To study the effects of
ocular hypertension (OHT) on the visual system of C57BL/6 pigmented mice, the limbal and episcleral veins of the left eye were
laser photocoagulated (LP). LP increased the intraocular pressure during the first five days (d), reaching basal values at 7d. To investigate the effect of OHT on the retinal ganglion cell (RGC) retrograde axonal transport, hydroxistilbamidine
methanesulfonate (OHSt) was applied to both superior colliculi (SCi) and the retinas were dissected 2 or 4 weeks after LP. To determine RGC survival, these same retinas were immunoreacted against Brn3a (general RGC population) and
melanopsin (intrinsically photosensitive RGCs, m+RGCs).
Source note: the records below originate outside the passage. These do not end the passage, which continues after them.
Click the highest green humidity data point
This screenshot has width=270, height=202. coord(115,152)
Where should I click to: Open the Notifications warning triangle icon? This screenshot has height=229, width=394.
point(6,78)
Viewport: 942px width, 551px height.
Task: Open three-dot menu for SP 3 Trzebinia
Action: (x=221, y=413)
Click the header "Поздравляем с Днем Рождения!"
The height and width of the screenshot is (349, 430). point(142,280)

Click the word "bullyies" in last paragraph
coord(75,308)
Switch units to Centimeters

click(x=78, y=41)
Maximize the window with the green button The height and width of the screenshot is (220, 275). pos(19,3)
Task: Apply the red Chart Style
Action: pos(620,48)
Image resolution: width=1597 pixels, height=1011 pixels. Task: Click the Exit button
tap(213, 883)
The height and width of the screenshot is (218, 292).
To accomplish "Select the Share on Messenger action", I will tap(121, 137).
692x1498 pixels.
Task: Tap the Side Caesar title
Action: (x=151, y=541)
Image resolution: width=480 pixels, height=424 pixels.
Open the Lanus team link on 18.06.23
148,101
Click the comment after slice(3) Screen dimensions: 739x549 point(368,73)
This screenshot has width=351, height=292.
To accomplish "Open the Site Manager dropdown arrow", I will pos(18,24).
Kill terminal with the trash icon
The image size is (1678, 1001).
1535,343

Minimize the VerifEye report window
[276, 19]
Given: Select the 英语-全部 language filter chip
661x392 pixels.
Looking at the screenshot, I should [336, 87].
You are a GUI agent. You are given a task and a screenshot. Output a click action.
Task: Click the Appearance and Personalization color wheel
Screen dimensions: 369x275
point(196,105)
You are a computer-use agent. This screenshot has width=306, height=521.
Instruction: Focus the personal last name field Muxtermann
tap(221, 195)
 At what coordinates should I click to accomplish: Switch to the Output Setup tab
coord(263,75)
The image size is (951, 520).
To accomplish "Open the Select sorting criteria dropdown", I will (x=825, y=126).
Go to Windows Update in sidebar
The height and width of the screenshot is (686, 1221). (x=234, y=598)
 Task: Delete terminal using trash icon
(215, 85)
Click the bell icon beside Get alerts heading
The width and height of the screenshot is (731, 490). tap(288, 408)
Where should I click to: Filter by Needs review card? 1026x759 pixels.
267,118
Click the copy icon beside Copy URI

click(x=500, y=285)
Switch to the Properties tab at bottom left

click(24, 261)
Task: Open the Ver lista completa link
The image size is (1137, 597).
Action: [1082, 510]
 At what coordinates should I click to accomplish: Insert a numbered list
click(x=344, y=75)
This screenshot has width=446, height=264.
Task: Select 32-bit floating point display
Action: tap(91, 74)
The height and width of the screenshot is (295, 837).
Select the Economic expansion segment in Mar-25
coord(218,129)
To study whether OHT affected non-RGC neurons in the
ganglion cell layer (GCL), RGCs were immunodetected with Brn3a and all GCL nuclei counterstained with
DAPI in a group of animals examined 4 weeks post-LP. Innervation of the SCi was examined
at 10 days, 8 or 14 weeks after LP with the orthogradely transported
cholera toxin subunit-B. OHT resulted in diffuse and sectorial loss of OHSt+RGCs (50% at 2 weeks and 62% at 4 weeks) and in a comparable loss of Brn3a+RGCs at the same time intervals. m+RGCs decreased to 59% at 2 weeks and to 46% at 4 weeks, such loss was diffuse, did not parallel the sectorial loss of the general RGC population and was more severe in the superior-temporal retina. In the GCL, cell loss is selective for RGCs and does not affect other non-RGC neurons. The retinotectal innervation appeared significantly reduced
at 10 days (55.7%) and did not progress further up to 14 weeks (46.6%). Thus, LP-induced OHT results in
retrograde degeneration of RGCs and m+RGCs, as well as in the loss of CTB-labelled retinotectal terminals.